Когда Завитухин поступал в фармацевтическое училище, ему не стали портить будущего и, желая добра, написали в характеристике, что он социально запущен и общественно зелен. Он сдал вступительные экзамены на «отлично», но не был принят, хотя доброжелателей и тут оказалось не меньше. С этих пор Завитухин окончательно разделил людей на тех, кто говорит «по делу», и тех, кто «не по делу», совершенно упуская из вида тех, кто охвачен жаждой добра.

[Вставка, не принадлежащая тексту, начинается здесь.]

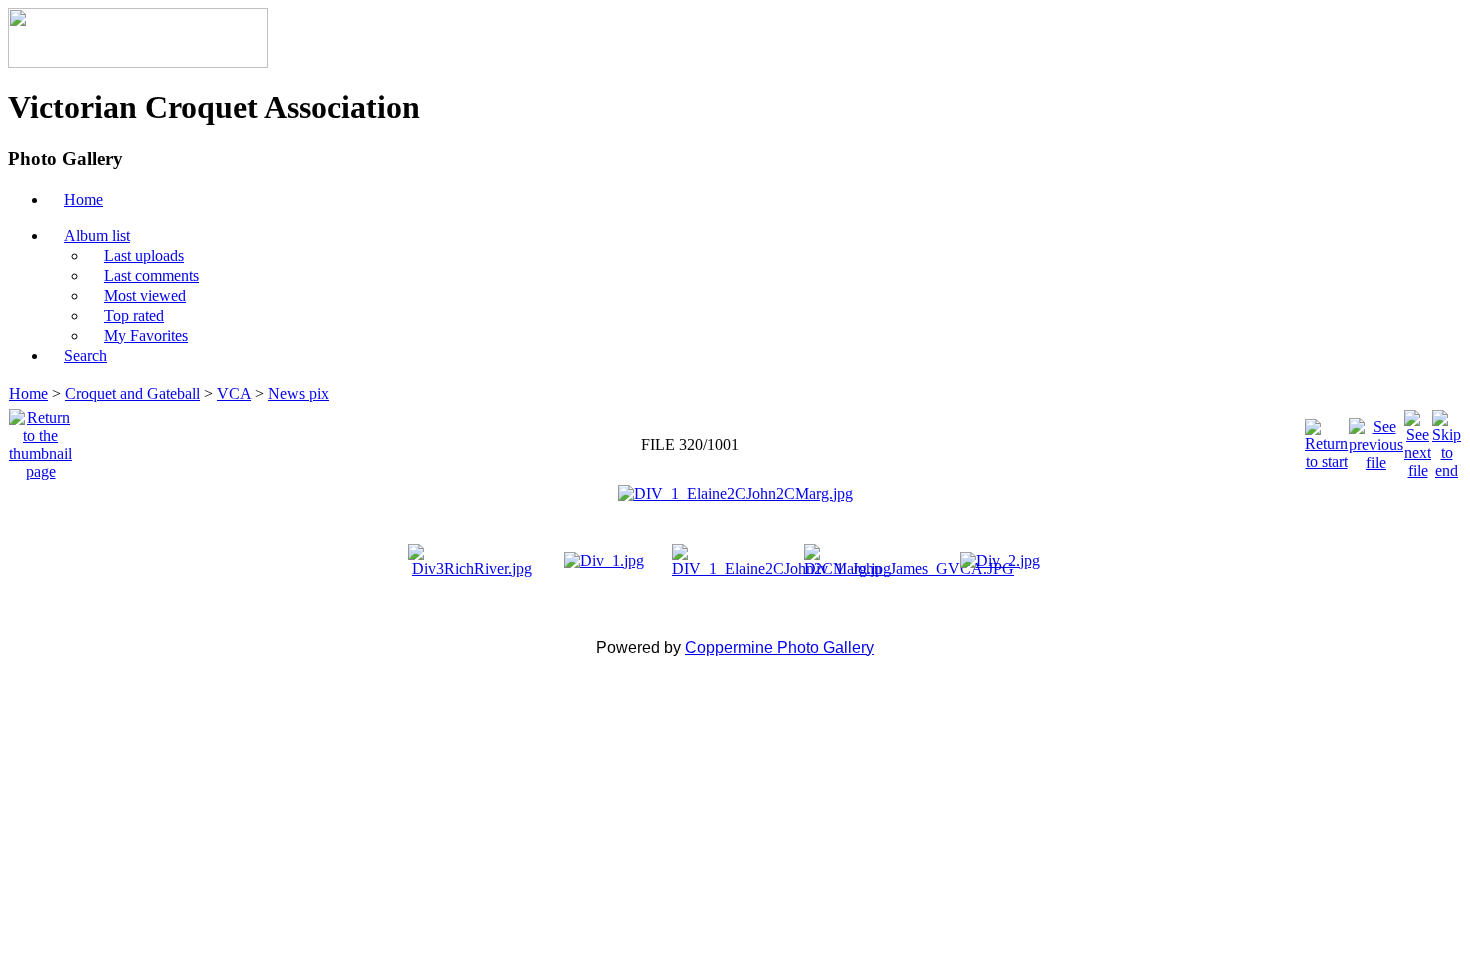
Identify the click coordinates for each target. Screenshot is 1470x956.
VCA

Долго еще склоняли в школе Завитухина, стараясь извлечь из его жизни урок для других, так как неактивному гордецу предопределяли после окончания десятилетки не учебу в институте, а совковую лопату, камнедробилку, печь для обжига кирпича, в лучшем случае — металлургический агрегат. Действительно, после десятилетки характеристику Завитухин получил в прежнем духе и попал на фабрику синтетического волокна. Равнодушие мастера к новейшим методам воспитания позволило Завитухину усовершенствовать пряженамоточный станок и стать ударником. Если бы не склонность к лекарственной химии, он оставался бы на фабрике до скончания века. Но здесь ему дали такую характеристику, что ректор медицинского института, куда Завитухин поступил, написал фабричному начальству разъяснение, по каким причинам Завитухина зачислили всего-навсего студентом, а не предложили ему заведование кафедрой.